● **What is needed**
An exact copy is required of the lines from the one with "[Beadshop.com on Pinterest] (200, 2535)" through the last line of the material below, and of nothing else.

● **Available data**
________________________

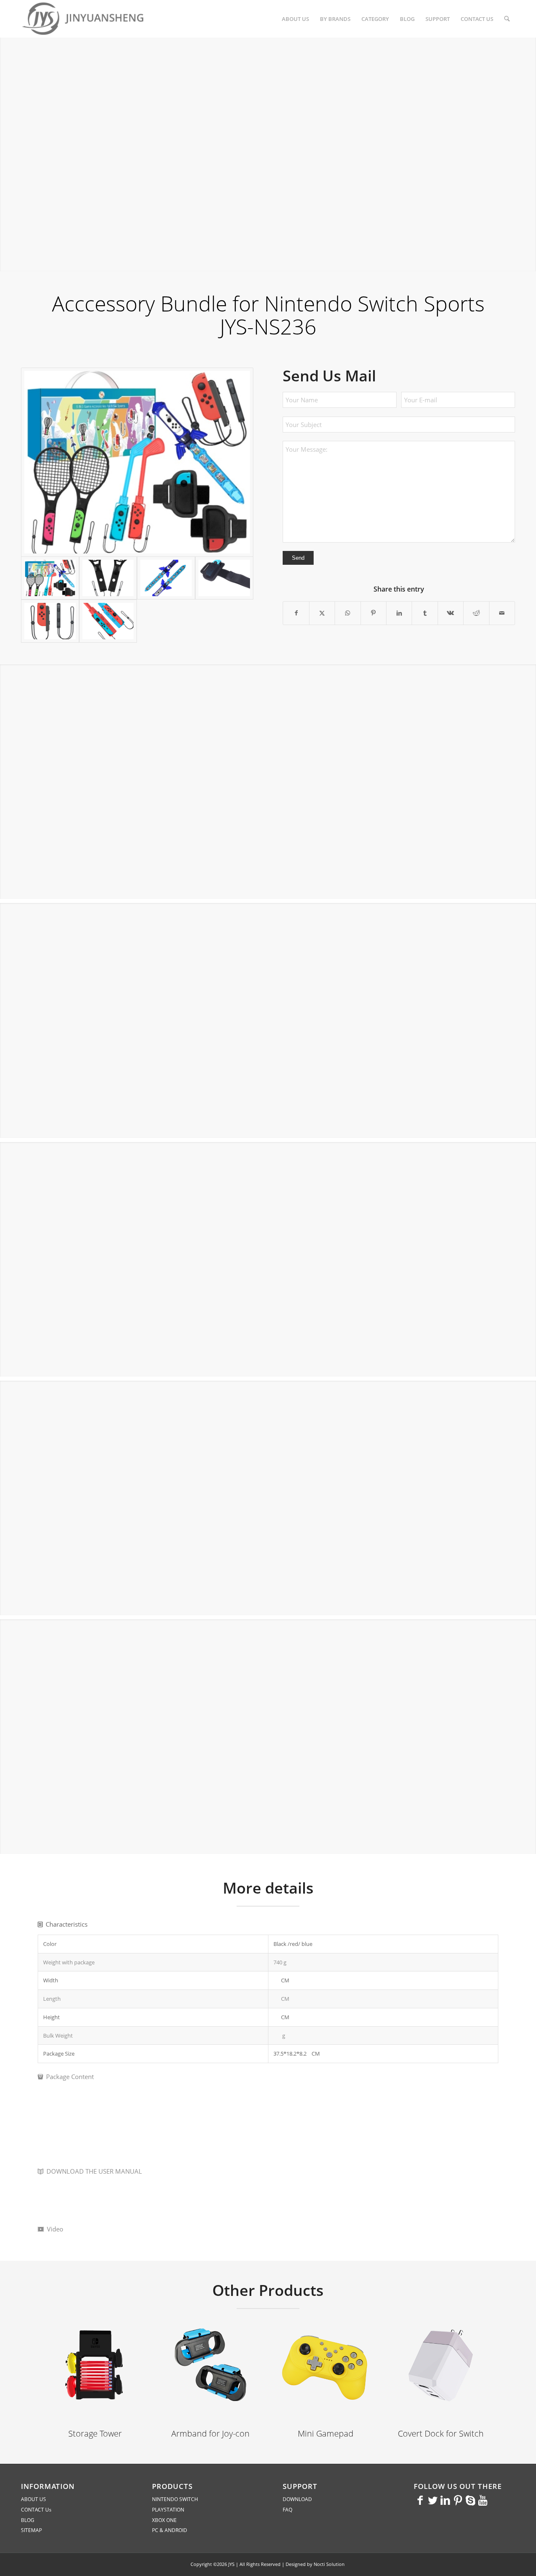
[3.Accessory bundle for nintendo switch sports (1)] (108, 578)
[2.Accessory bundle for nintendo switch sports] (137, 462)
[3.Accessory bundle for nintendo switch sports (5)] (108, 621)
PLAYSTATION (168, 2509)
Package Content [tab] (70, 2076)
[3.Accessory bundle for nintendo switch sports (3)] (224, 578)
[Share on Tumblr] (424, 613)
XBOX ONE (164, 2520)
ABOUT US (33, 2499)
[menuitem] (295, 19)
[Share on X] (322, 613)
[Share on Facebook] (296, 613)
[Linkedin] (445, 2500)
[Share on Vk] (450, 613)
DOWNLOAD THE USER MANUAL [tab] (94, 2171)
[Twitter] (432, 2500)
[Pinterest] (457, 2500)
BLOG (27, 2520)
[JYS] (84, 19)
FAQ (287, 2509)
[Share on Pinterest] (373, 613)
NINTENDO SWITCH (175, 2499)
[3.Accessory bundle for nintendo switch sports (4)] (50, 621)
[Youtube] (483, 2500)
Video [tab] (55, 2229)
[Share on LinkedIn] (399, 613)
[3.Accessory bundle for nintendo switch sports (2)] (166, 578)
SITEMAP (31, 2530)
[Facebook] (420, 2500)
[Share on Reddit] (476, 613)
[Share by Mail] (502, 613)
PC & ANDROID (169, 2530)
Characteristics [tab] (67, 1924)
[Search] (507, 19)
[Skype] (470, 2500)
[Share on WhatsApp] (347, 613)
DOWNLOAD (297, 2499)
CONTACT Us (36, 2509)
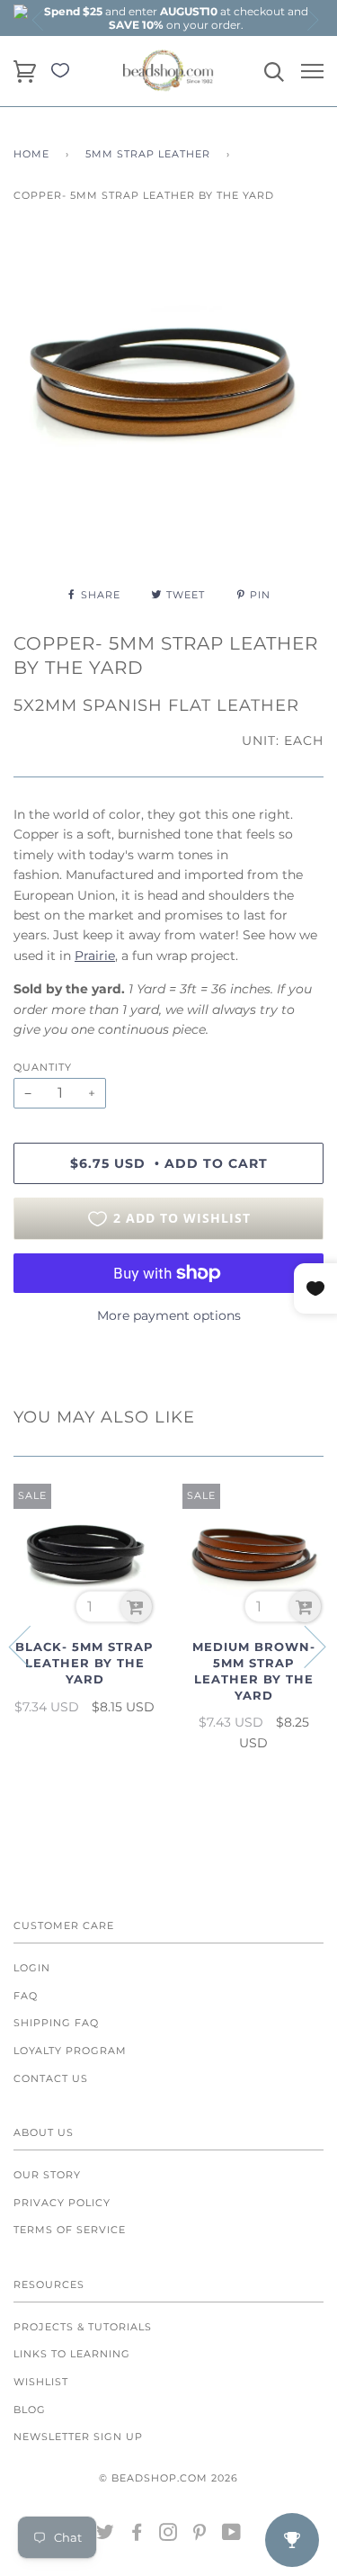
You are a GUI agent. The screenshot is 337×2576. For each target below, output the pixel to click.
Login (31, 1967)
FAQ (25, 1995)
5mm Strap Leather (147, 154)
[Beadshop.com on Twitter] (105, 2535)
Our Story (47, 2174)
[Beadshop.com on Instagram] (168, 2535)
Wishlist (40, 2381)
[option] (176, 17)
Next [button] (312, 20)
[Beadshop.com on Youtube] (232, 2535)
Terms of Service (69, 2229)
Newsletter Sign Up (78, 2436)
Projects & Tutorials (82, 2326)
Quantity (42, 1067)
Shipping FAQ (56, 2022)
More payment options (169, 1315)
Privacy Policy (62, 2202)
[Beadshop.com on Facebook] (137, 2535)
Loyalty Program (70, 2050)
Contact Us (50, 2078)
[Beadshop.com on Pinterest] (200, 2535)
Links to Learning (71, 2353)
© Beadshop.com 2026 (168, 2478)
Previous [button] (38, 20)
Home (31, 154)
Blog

________________________

● **Written answer**
[Beadshop.com on Pinterest] (200, 2535)
Links to Learning (71, 2353)
© Beadshop.com 2026 (168, 2478)
Previous [button] (38, 20)
Home (31, 154)
Blog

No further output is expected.